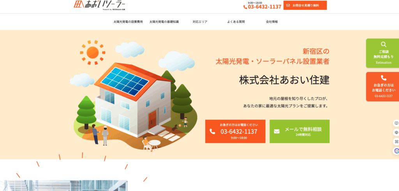Open the 太陽光発電の基礎知識 menu item
This screenshot has height=191, width=399.
pos(164,22)
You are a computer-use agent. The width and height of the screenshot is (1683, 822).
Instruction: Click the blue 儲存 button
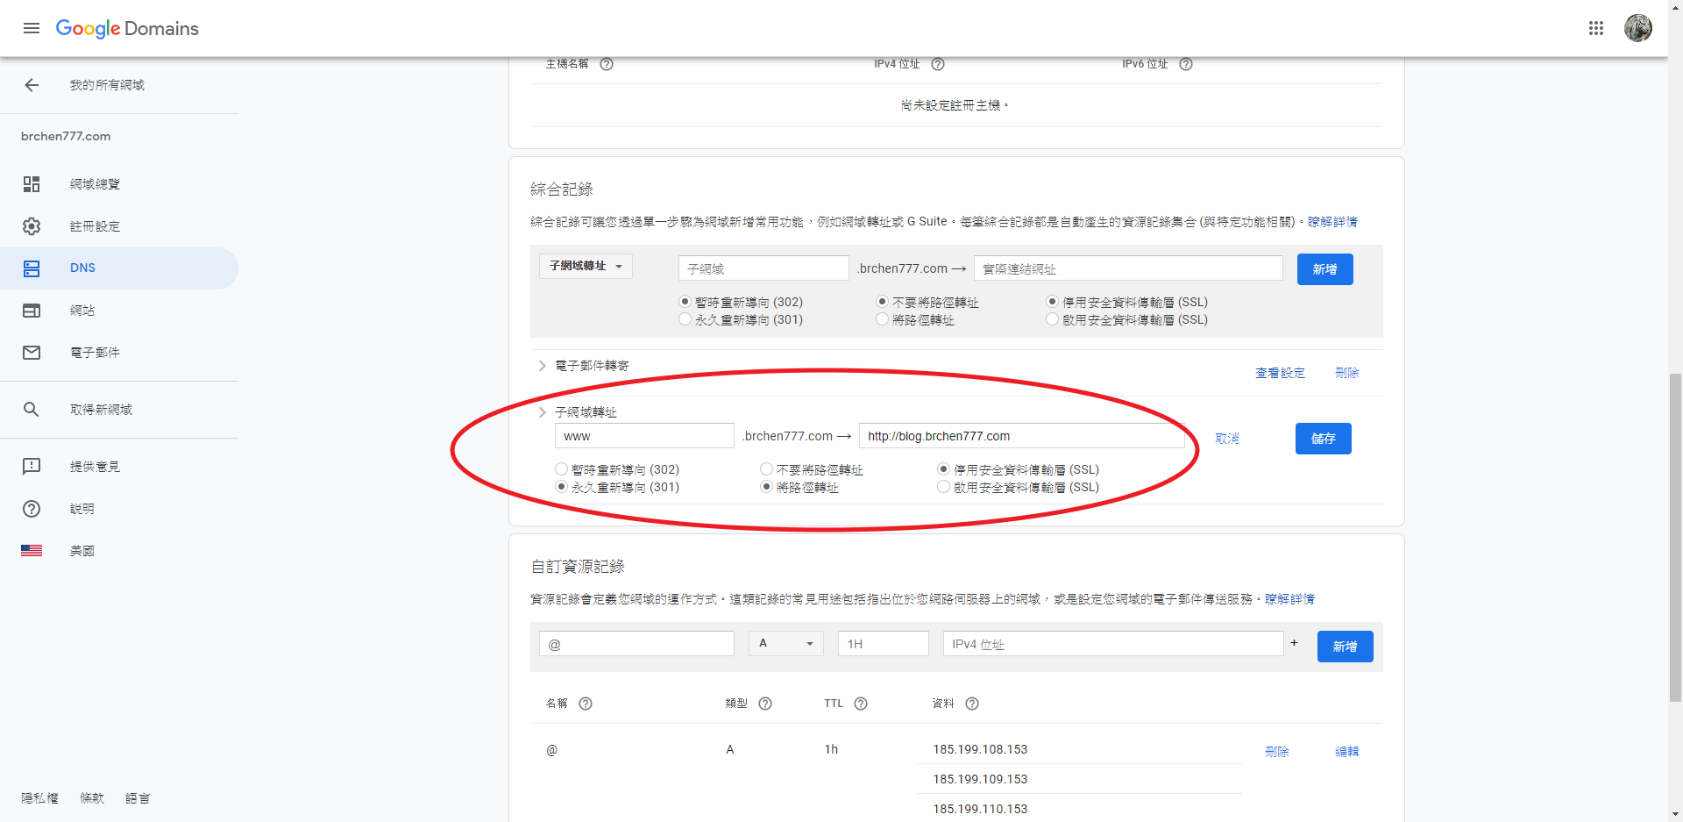[x=1323, y=439]
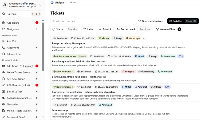Viewport: 205px width, 120px height.
Task: Expand the Navigation submenu chevron
Action: 37,29
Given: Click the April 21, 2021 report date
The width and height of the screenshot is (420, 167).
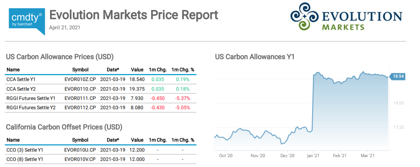Looking at the screenshot, I should pyautogui.click(x=65, y=27).
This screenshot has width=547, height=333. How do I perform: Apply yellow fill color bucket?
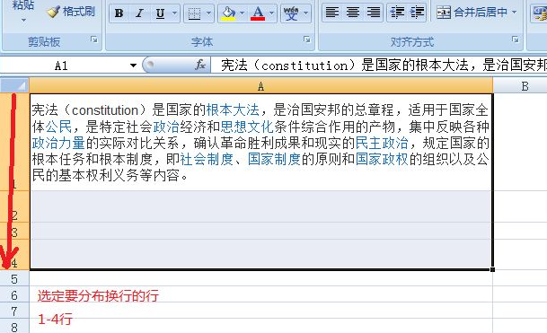point(228,13)
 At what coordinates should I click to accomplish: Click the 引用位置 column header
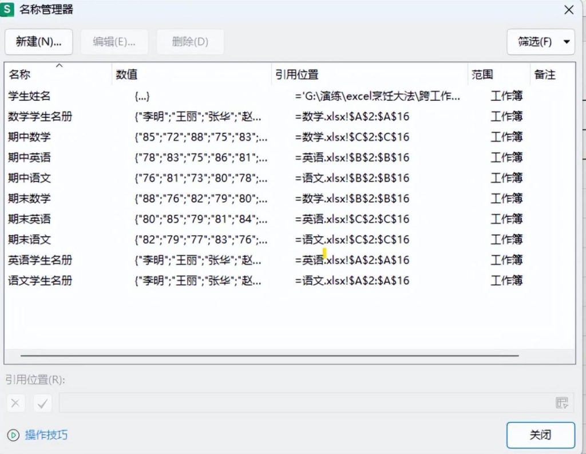click(x=297, y=74)
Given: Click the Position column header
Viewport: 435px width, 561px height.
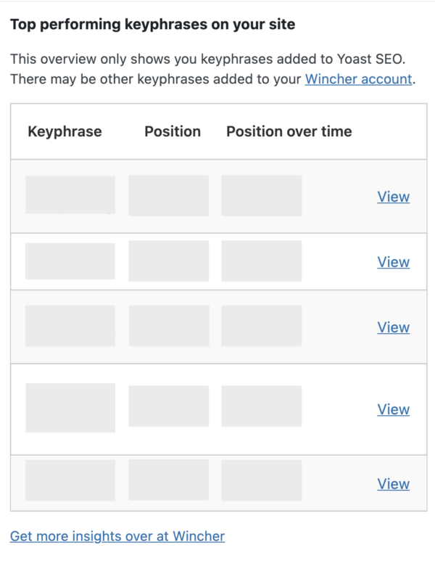Looking at the screenshot, I should (x=173, y=131).
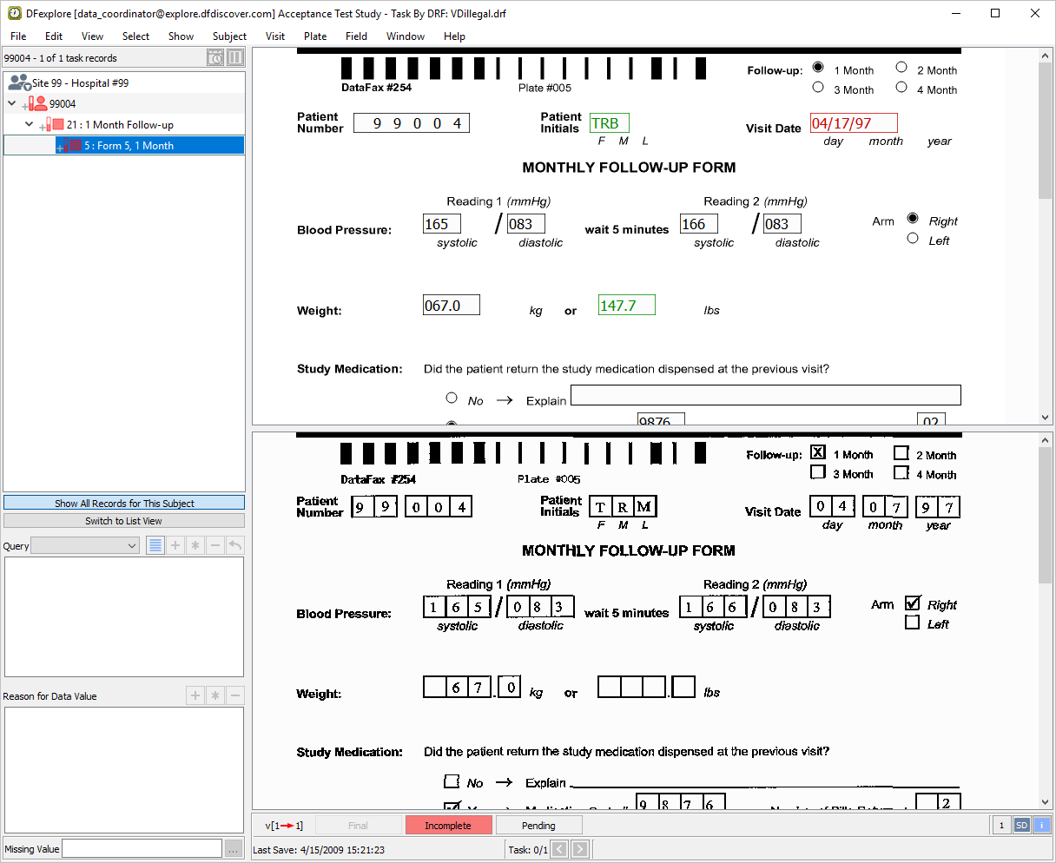
Task: Select the Left arm radio button
Action: tap(913, 239)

- [WORK INSTRUCTIONS]:
Transcribe exactly, and only, the lines from the one with "Given: Click the Position column header" through the final line of the data above. The pictures stay out.

- [EXERCISE ANSWER]:
Given: Click the Position column header
Viewport: 435px width, 561px height.
Looking at the screenshot, I should (x=173, y=131).
Task: Select the Left arm radio button
Action: tap(913, 239)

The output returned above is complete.